Thursday, June 27, 2013

Ruminations of a Retired Reprobate

"It is behind our tribal fences that we human beings develop our life-strangling prejudices. One cannot be fully human while continuing to violate the humanity of another which is what all prejudices encourage us to do."
 John Shelby Spong

I came across the above statement in Bishop Spong's latest book. The Fourth Gospel: Tales of a Jewish Mystic  -  

  Paula Deen is in the news right now because of her use of the "N" word.  She admitted to using while giving a deposition. At least she was being truthful and I am certain that in the fog of her own mind it was just telling the truth.  After all she didn't mean anything by it. Some people try to excuse her because she is 66 years old.  Well I am 71 and I don't use it. I also don't tolerate it around me.  In fact a person I used to know tried to friend me on Facebook but I remember her usage of racist terms in the past and blocked her when she tried to friend me.

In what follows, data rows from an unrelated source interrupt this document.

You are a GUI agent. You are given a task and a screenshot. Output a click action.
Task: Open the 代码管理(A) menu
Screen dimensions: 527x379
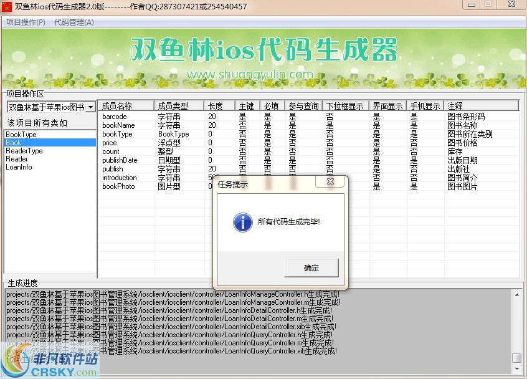[x=74, y=22]

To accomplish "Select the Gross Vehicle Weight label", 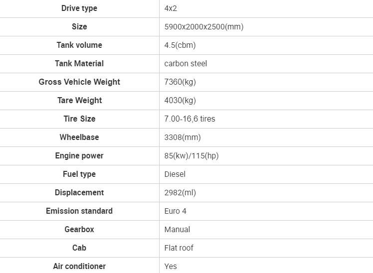I will 79,82.
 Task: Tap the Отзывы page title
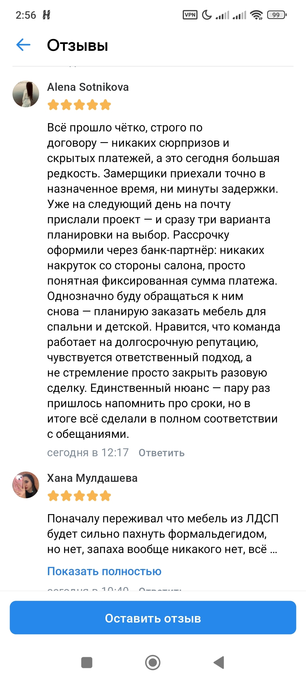pos(78,45)
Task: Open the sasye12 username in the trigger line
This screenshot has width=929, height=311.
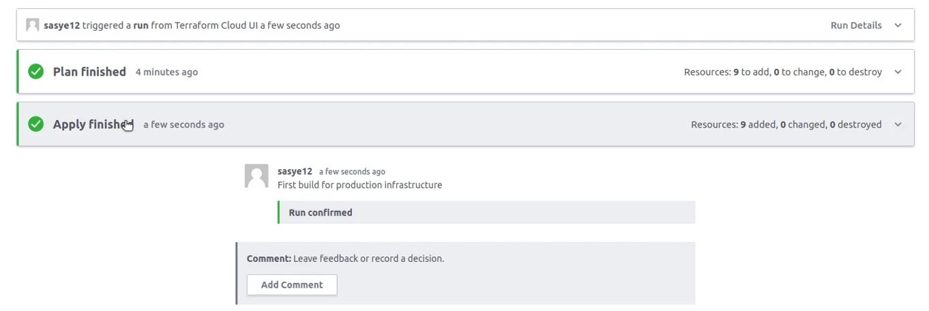Action: [61, 25]
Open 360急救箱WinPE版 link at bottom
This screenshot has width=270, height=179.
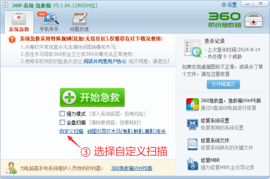[132, 168]
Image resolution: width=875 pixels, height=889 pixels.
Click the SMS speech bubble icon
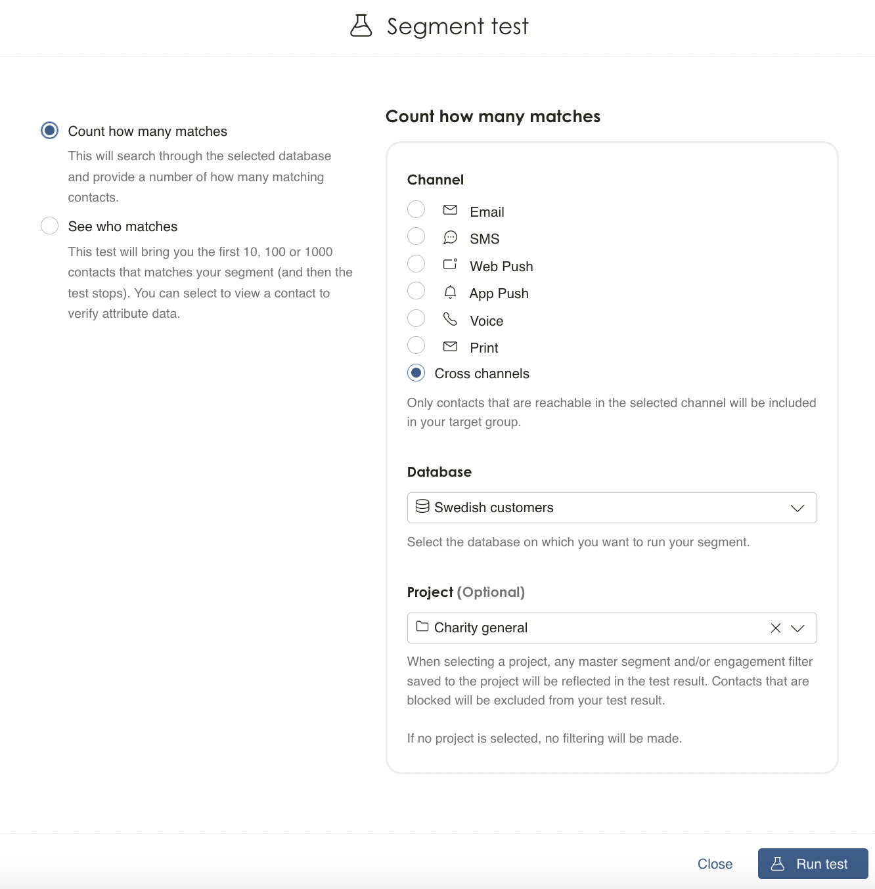click(450, 237)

My mother used to have a boss whom she adored and he was a really nice man. Or at least I thought so until I heard him use the "N" word.  Mom excused him because he had "grown up in a different era when it was all right to do that" - Funny she grew up in that same era and I never heard her use that word, ever.  I know that her mother did not have a prejudiced bone in her body.

My cousin Christine once berated a man in a public restaurant when she heard a man use it telling him that she "would rather that her (then two year old) daughter heard him say "Fuck" than that word!"  I admired her for that.    

When I was in college I marched in a civil rights march in Cedar Falls and some old man on a scooter drove past us yelling "N______Lovers" at us. 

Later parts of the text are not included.